##### Entries provided #####

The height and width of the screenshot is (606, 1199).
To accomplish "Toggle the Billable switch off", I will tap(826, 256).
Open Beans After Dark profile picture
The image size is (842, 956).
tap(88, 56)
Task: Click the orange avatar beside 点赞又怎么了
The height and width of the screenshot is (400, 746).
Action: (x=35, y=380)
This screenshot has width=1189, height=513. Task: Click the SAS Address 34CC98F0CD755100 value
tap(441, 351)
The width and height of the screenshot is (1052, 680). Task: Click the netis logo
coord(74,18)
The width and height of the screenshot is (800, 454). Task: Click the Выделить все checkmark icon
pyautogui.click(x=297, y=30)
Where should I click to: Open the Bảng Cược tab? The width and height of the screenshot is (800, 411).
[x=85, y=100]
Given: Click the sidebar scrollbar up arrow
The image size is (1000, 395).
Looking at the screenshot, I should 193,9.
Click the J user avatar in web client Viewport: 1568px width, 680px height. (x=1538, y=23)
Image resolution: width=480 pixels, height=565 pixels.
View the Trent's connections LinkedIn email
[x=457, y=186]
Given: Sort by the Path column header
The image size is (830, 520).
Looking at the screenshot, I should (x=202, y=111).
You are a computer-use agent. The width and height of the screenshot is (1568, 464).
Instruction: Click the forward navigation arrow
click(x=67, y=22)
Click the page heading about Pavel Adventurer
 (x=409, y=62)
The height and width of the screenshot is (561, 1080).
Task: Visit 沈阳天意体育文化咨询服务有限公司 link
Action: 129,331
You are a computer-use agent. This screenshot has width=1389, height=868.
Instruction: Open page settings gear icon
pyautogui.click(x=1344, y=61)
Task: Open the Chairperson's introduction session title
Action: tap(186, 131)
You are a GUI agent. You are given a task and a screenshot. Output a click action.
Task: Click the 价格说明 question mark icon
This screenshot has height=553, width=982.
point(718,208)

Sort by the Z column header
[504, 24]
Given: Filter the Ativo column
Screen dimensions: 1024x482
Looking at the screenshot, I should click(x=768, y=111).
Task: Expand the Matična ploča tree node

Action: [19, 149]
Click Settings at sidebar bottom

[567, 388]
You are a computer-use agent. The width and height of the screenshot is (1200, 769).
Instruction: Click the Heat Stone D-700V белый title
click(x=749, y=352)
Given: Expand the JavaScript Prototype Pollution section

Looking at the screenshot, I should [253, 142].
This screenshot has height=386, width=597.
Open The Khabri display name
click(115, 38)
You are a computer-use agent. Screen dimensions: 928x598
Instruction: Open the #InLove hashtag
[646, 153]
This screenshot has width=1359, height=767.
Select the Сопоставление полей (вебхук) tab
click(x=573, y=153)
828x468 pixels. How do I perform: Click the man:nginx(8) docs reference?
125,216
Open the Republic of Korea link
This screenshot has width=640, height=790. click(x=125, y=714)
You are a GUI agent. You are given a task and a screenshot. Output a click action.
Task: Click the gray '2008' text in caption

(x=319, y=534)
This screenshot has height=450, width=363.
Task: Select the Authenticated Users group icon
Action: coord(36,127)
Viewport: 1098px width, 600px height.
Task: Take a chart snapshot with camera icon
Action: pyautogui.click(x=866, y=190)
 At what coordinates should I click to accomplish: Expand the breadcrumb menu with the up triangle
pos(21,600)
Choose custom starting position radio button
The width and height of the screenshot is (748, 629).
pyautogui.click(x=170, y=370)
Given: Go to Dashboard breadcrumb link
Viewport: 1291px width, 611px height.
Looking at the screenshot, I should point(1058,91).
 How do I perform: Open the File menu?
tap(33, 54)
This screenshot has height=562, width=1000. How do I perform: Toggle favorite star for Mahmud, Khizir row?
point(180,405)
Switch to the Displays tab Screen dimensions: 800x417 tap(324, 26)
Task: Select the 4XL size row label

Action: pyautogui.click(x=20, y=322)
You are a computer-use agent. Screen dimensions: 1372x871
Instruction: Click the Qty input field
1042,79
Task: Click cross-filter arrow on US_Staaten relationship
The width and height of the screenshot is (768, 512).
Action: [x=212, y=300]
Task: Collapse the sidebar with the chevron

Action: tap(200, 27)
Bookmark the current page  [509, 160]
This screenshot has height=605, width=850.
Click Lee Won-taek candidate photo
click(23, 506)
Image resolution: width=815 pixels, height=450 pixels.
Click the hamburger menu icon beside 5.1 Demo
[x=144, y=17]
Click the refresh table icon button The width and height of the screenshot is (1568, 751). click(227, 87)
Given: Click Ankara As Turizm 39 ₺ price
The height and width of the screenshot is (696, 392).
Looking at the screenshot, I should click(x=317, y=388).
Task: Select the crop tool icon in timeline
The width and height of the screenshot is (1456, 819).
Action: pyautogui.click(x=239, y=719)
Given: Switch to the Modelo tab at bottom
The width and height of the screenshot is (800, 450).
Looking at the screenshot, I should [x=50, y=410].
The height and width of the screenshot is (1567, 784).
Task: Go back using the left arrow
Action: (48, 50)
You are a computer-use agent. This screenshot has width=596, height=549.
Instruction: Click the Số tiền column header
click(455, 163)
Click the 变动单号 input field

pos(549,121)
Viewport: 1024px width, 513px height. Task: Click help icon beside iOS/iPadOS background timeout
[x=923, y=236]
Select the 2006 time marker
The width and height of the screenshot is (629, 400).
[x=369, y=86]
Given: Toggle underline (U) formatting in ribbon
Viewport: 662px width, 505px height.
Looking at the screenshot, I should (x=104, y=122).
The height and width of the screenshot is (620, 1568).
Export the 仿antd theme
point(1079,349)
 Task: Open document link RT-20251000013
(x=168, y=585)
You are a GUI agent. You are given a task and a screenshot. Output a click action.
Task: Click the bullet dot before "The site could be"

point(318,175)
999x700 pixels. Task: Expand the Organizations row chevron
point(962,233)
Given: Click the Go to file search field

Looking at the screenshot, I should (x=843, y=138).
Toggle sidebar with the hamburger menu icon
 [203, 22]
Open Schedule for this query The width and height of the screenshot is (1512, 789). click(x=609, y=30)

#####

### Your goal
Give the listing above again in full, exactly as written.

### Expected answer
The height and width of the screenshot is (606, 1199).
To accomplish "Toggle the Billable switch off", I will tap(826, 256).
Open Beans After Dark profile picture
The image size is (842, 956).
tap(88, 56)
Task: Click the orange avatar beside 点赞又怎么了
The height and width of the screenshot is (400, 746).
Action: (x=35, y=380)
This screenshot has width=1189, height=513. Task: Click the SAS Address 34CC98F0CD755100 value
tap(441, 351)
The width and height of the screenshot is (1052, 680). Task: Click the netis logo
coord(74,18)
The width and height of the screenshot is (800, 454). Task: Click the Выделить все checkmark icon
pyautogui.click(x=297, y=30)
Where should I click to: Open the Bảng Cược tab? The width and height of the screenshot is (800, 411).
[x=85, y=100]
Given: Click the sidebar scrollbar up arrow
The image size is (1000, 395).
Looking at the screenshot, I should 193,9.
Click the J user avatar in web client Viewport: 1568px width, 680px height. (x=1538, y=23)
Image resolution: width=480 pixels, height=565 pixels.
View the Trent's connections LinkedIn email
[x=457, y=186]
Given: Sort by the Path column header
The image size is (830, 520).
Looking at the screenshot, I should (x=202, y=111).
You are a computer-use agent. The width and height of the screenshot is (1568, 464).
Instruction: Click the forward navigation arrow
click(x=67, y=22)
Click the page heading about Pavel Adventurer
 (x=409, y=62)
The height and width of the screenshot is (561, 1080).
Task: Visit 沈阳天意体育文化咨询服务有限公司 link
Action: 129,331
You are a computer-use agent. This screenshot has width=1389, height=868.
Instruction: Open page settings gear icon
pyautogui.click(x=1344, y=61)
Task: Open the Chairperson's introduction session title
Action: tap(186, 131)
You are a GUI agent. You are given a task and a screenshot. Output a click action.
Task: Click the 价格说明 question mark icon
This screenshot has height=553, width=982.
point(718,208)

Sort by the Z column header
[504, 24]
Given: Filter the Ativo column
Screen dimensions: 1024x482
Looking at the screenshot, I should click(x=768, y=111).
Task: Expand the Matična ploča tree node

Action: [19, 149]
Click Settings at sidebar bottom

[567, 388]
You are a computer-use agent. The width and height of the screenshot is (1200, 769).
Instruction: Click the Heat Stone D-700V белый title
click(x=749, y=352)
Given: Expand the JavaScript Prototype Pollution section

Looking at the screenshot, I should [253, 142].
This screenshot has height=386, width=597.
Open The Khabri display name
click(115, 38)
You are a computer-use agent. Screen dimensions: 928x598
Instruction: Open the #InLove hashtag
[646, 153]
This screenshot has width=1359, height=767.
Select the Сопоставление полей (вебхук) tab
click(x=573, y=153)
828x468 pixels. How do I perform: Click the man:nginx(8) docs reference?
125,216
Open the Republic of Korea link
This screenshot has width=640, height=790. click(x=125, y=714)
You are a GUI agent. You are given a task and a screenshot. Output a click action.
Task: Click the gray '2008' text in caption

(x=319, y=534)
This screenshot has height=450, width=363.
Task: Select the Authenticated Users group icon
Action: coord(36,127)
Viewport: 1098px width, 600px height.
Task: Take a chart snapshot with camera icon
Action: pyautogui.click(x=866, y=190)
 At what coordinates should I click to accomplish: Expand the breadcrumb menu with the up triangle
pos(21,600)
Choose custom starting position radio button
The width and height of the screenshot is (748, 629).
pyautogui.click(x=170, y=370)
Given: Go to Dashboard breadcrumb link
Viewport: 1291px width, 611px height.
Looking at the screenshot, I should point(1058,91).
 How do I perform: Open the File menu?
tap(33, 54)
This screenshot has height=562, width=1000. How do I perform: Toggle favorite star for Mahmud, Khizir row?
point(180,405)
Switch to the Displays tab Screen dimensions: 800x417 tap(324, 26)
Task: Select the 4XL size row label

Action: pyautogui.click(x=20, y=322)
You are a computer-use agent. Screen dimensions: 1372x871
Instruction: Click the Qty input field
1042,79
Task: Click cross-filter arrow on US_Staaten relationship
The width and height of the screenshot is (768, 512).
Action: [x=212, y=300]
Task: Collapse the sidebar with the chevron

Action: tap(200, 27)
Bookmark the current page  [509, 160]
This screenshot has height=605, width=850.
Click Lee Won-taek candidate photo
click(23, 506)
Image resolution: width=815 pixels, height=450 pixels.
Click the hamburger menu icon beside 5.1 Demo
[x=144, y=17]
Click the refresh table icon button The width and height of the screenshot is (1568, 751). click(227, 87)
Given: Click Ankara As Turizm 39 ₺ price
The height and width of the screenshot is (696, 392).
Looking at the screenshot, I should click(x=317, y=388).
Task: Select the crop tool icon in timeline
The width and height of the screenshot is (1456, 819).
Action: pyautogui.click(x=239, y=719)
Given: Switch to the Modelo tab at bottom
The width and height of the screenshot is (800, 450).
Looking at the screenshot, I should [x=50, y=410].
The height and width of the screenshot is (1567, 784).
Task: Go back using the left arrow
Action: (48, 50)
You are a computer-use agent. This screenshot has width=596, height=549.
Instruction: Click the Số tiền column header
click(455, 163)
Click the 变动单号 input field

pos(549,121)
Viewport: 1024px width, 513px height. Task: Click help icon beside iOS/iPadOS background timeout
[x=923, y=236]
Select the 2006 time marker
The width and height of the screenshot is (629, 400).
[x=369, y=86]
Given: Toggle underline (U) formatting in ribbon
Viewport: 662px width, 505px height.
Looking at the screenshot, I should (x=104, y=122).
The height and width of the screenshot is (620, 1568).
Export the 仿antd theme
point(1079,349)
 Task: Open document link RT-20251000013
(x=168, y=585)
You are a GUI agent. You are given a task and a screenshot. Output a click action.
Task: Click the bullet dot before "The site could be"

point(318,175)
999x700 pixels. Task: Expand the Organizations row chevron
point(962,233)
Given: Click the Go to file search field

Looking at the screenshot, I should (x=843, y=138).
Toggle sidebar with the hamburger menu icon
 [203, 22]
Open Schedule for this query The width and height of the screenshot is (1512, 789). click(x=609, y=30)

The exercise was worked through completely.